Source passage:
Using SAP Lumira Extensions to Make a Free World
The SAP Analytics team has once again set up a cool Viz-a-Thon event on the outskirts of SAP TechEd 2015 in Las Vegas. This was a great opportunity to learn or apply Lumira skill sets for a good cause. This year, Made in a Free World is the non-profit organization that was willing to open its data books and allow the 50-some volunteers to visualize the risk score in 2 datasets: jeans and tablet computers. Within the (very short) 90 minutes timeframe, our “Alexa’s Super Awesome Team” was able to put together a compelling story (more here about on the name).
We received lots of comments on our usage of the Sankey Diagram custom extension. So I’ll detail here how we achieved it in such a short timeframe so that you, too, can leverage it within your organization.
For your convenience, you can find the source CSV data file, the codebook, the extension and the final Lumira file here.
Sankey Diagrams
First of all, let’s give credit where credit is due: Dong Pan was one of the Data Geniuses supporting the teams during the event. We reused his extension that is already well documented here: Lumira Visualization Extension – Sankey Diagram
According to Wikipedia, “Sankey diagrams are a specific type of flow diagram, in which the width of the arrows is shown proportionally to the flow quantity. Sankey diagrams are typically used to visualize energy or material or cost transfers between processes.”
Example from Ouseful.Info
Activate the Sankey Diagram Extension
This step used to be very complicated. From Lumira 1.28 on, the extensions are handled very nicely. In GitHub or in the link above, download the Sankey Diagram Extension for SAP Lumira (pan.viz.ext.sankey.zip).`
Open SAP Lumira. Under File -> Extensions, click on Manual Installation. Locate your file. Restart Lumira. Et voilà!
Prepare: the Made in a Free World dataset
In order to reduce the risk of employing forced labor in an organization’s supply chain, Made in a Free World has developed a risk score.
Download the attached sample dataset for tablet computers. In Lumira, click on File -> New, select Text (csv) and locate your CSV file. Take a look at the data. You may also want to take a look at the well documented CodeBook. In particular, notice how the “path” column is, in fact, a tree combined with the “depth” column. The “score” column indicates the risk and is a number between 0 and 1.

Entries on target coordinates
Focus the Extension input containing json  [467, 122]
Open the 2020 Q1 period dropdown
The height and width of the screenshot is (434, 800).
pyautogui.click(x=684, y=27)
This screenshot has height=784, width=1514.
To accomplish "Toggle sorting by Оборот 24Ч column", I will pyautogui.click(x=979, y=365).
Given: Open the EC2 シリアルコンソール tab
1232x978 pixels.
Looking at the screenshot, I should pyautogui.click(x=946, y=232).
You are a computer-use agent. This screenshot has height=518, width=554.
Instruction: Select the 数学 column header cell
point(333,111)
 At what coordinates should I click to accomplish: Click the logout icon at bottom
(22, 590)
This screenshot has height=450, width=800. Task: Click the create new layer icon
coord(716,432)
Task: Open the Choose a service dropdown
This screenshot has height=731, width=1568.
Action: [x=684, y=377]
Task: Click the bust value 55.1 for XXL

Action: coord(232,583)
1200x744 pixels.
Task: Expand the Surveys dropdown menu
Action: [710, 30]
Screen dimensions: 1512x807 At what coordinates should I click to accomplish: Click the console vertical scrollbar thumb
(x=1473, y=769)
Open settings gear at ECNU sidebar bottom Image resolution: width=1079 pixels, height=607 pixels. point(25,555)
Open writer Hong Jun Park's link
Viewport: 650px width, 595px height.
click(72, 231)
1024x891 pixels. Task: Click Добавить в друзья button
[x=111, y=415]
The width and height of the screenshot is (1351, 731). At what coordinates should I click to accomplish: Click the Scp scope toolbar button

Goals:
**a)** Summarize the post on using the Sankey Diagram extension in SAP Lumira in two sentences.
**b)** Write the next part of the Sankey Diagram walkthrough for SAP Lumira, picking up after its final sentence about the "score" column.
The data above is not needed for any of this work.

Written answers:
**a)** At a Viz-a-Thon held alongside SAP TechEd 2015 in Las Vegas, volunteers visualized Made in a Free World risk scores for jeans and tablet computers, and the author's team drew comments for its use of a Sankey Diagram custom extension, which the post explains how to reproduce. It covers installing the extension in Lumira 1.28 or later through File -> Extensions -> Manual Installation followed by a restart, then loading the tablet computer CSV dataset, whose "path" and "depth" columns together form a tree and whose "score" column gives a risk between 0 and 1.

**b)**
For the Sankey Diagram, we need to decompose the path and only keep the last component as the “Target” and the second-to-last as the “Source”. Ideally, this would be available in separate columns, but it’s not the case in this particular dataset. Therefore, we’ll have to extract it.
In order to make our life easier, we’ll focus on the level 2 and 3 of the hierarchy. Still in the “prepare” tab, click on the gear next to the “depth” column and select Filter. Make sure only levels 2 and 3 are selected.
Select the “path” column. At the bottom right, click on “Split” and enter “:#:”. Notice that Lumira will create additional columns “path(2)” and “path(3)”. The path(2) column now contains the first level of components. The path(3) still contains multiple levels. Reproduce the splitting ad lib.
Since the network doesn’t always have the same number of levels, you will end up with half-filled columns.
In order to calculate the Source and Target, we only need to set a priority in the columns. This is easily achieved with calculated dimensions. Click on the gear next to any column and select “Create Calculated Dimension”.
Give it a name (e.g. Source) and enter a formula like this one:
if (IsNotNull({path (5)})) then {path (4)} else {path (2)}
Reproduce the same for the Target calculated dimension.
if IsNotNull({path (5)}) then {path (5)} else {path (4)}
Now that we’re done with the Prepare step, let’s Visualize!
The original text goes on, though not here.